Apache .htaccess Redirect directive

jdavidb on 2005-03-22T03:18:38

This is one of those entries I make after finally learning how to do something I've wanted to know how to do for awhile. I make these entries for two reasons: 1) it's theoretically possible I might forget what I learned, and 2) someone else might have been wondering the exact same thing, and if I had difficulty finding a place where the information was spelled out (no matter how available and easy to find the information might actually be), I think it's possible someone else might have had the same difficulty.

If you go to http://en.wikipedia.org (for example), you'll be redirected to . I know how to use HTML to make one page redirect to another, but it's flaky and seems to require a time-delay. (Changing the time-delay to 0 seems to work with some browsers and give seizures to others. Probably something I'm doing wrong.) And if you dig into the internals of an HTTP session with port 80 on en.wikipedia.org, you'll see that what it's doing isn't anything like sending an HTML document with redirect information.

So here's how to do exactly what Wikipedia (and probably trillions of other sites) does: create (if it doesn't exist) the .htaccess file in the directory you want to redirect. Then add this line:

Redirect 301 /index.html http://destination.site.example.com/path/to/page/

If you leave out the 301, the browser will be told the page has moved temporarily. If you include the 301, the browser will be told the page has moved permanently.


Not quite

merlyn on 2005-03-22T03:38:09

More likely, it's the equivalent of:
RedirectMatch ^/(index.html)?$ http://en.wikipedia.org/wiki/Main_Page
because otherwise, it'd be an infinite loop (Redirect matches a prefix).

Re:Not quite

jdavidb on 2005-03-22T03:59:49

Ah, I see. The trailing slash in my example does indeed cause that problem (which I also discovered when I was trying to get this to work, and I simply redirected / to /dir/). In the real-life versions I set up tonight, this wasn't an issue.

Pointless redirects

vsergu on 2005-03-22T23:21:52

Wikipedia may have its reasons, but there are far too many sites that redirect their front pages to some other URL. Why can't these people just set up their servers to give me the right content when I ask for "/" in the first place?

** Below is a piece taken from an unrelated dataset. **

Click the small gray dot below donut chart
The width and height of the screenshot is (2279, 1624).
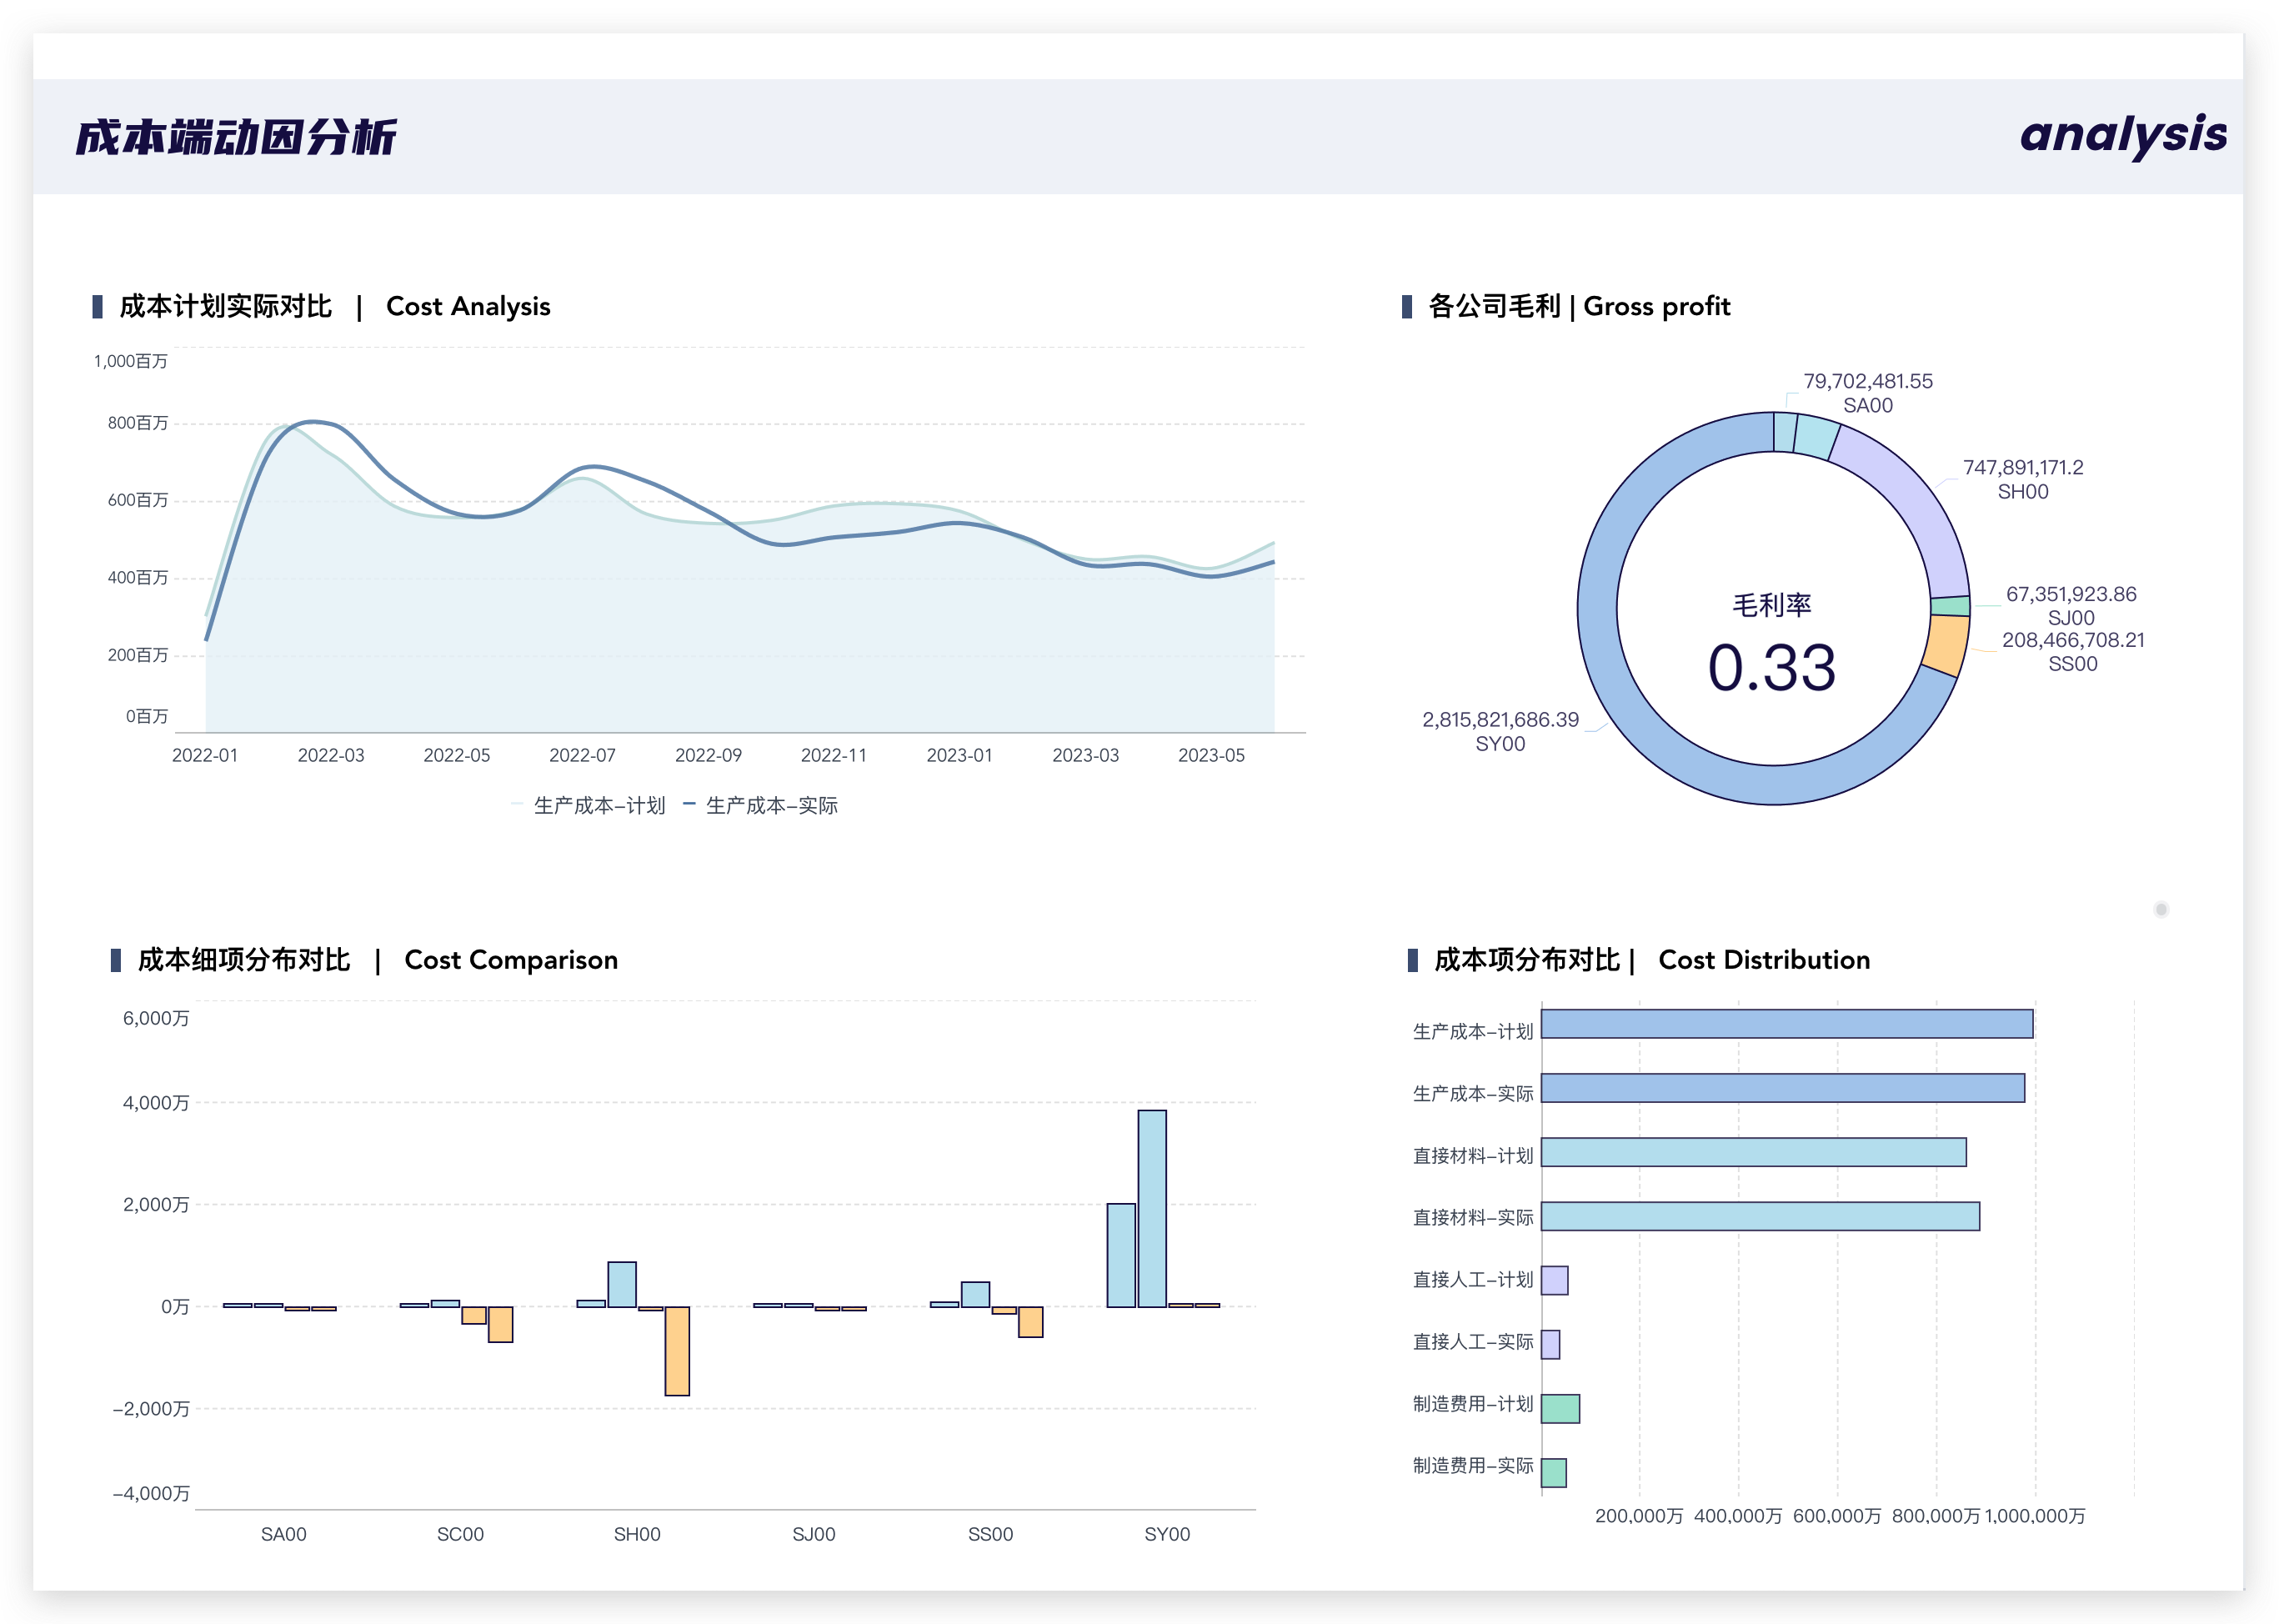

Even worse, visitors will bookmark the URL they get redirected to and start linking to that, and then six months later when the site changes to some other software the URL will stop working and the web will be filled with broken links to the site. (Not that that's likely to happen with Wikipedia.)

Re:Pointless redirects

jdavidb on 2005-03-23T14:54:09

Wikipedia may have its reasons, but there are far too many sites that redirect their front pages to some other URL. Why can't these people just set up their servers to give me the right content when I ask for "/" in the first place?

In my case it's because I'm using a cheapo hosting service and don't have that kind of access to the server.

Re:Pointless redirects

vsergu on 2005-03-23T15:07:22

I don't know the details of what you're doing, but if you have access to use Redirect in an .htaccess file there may be ways to get what you want without a redirect. For example, you can use DirectoryIndex inside .htaccess. You may even have mod_rewrite available.

Re:Pointless redirects

jdavidb on 2005-03-23T17:41:23

Thank you. I will look into those to see if they better provide what I want.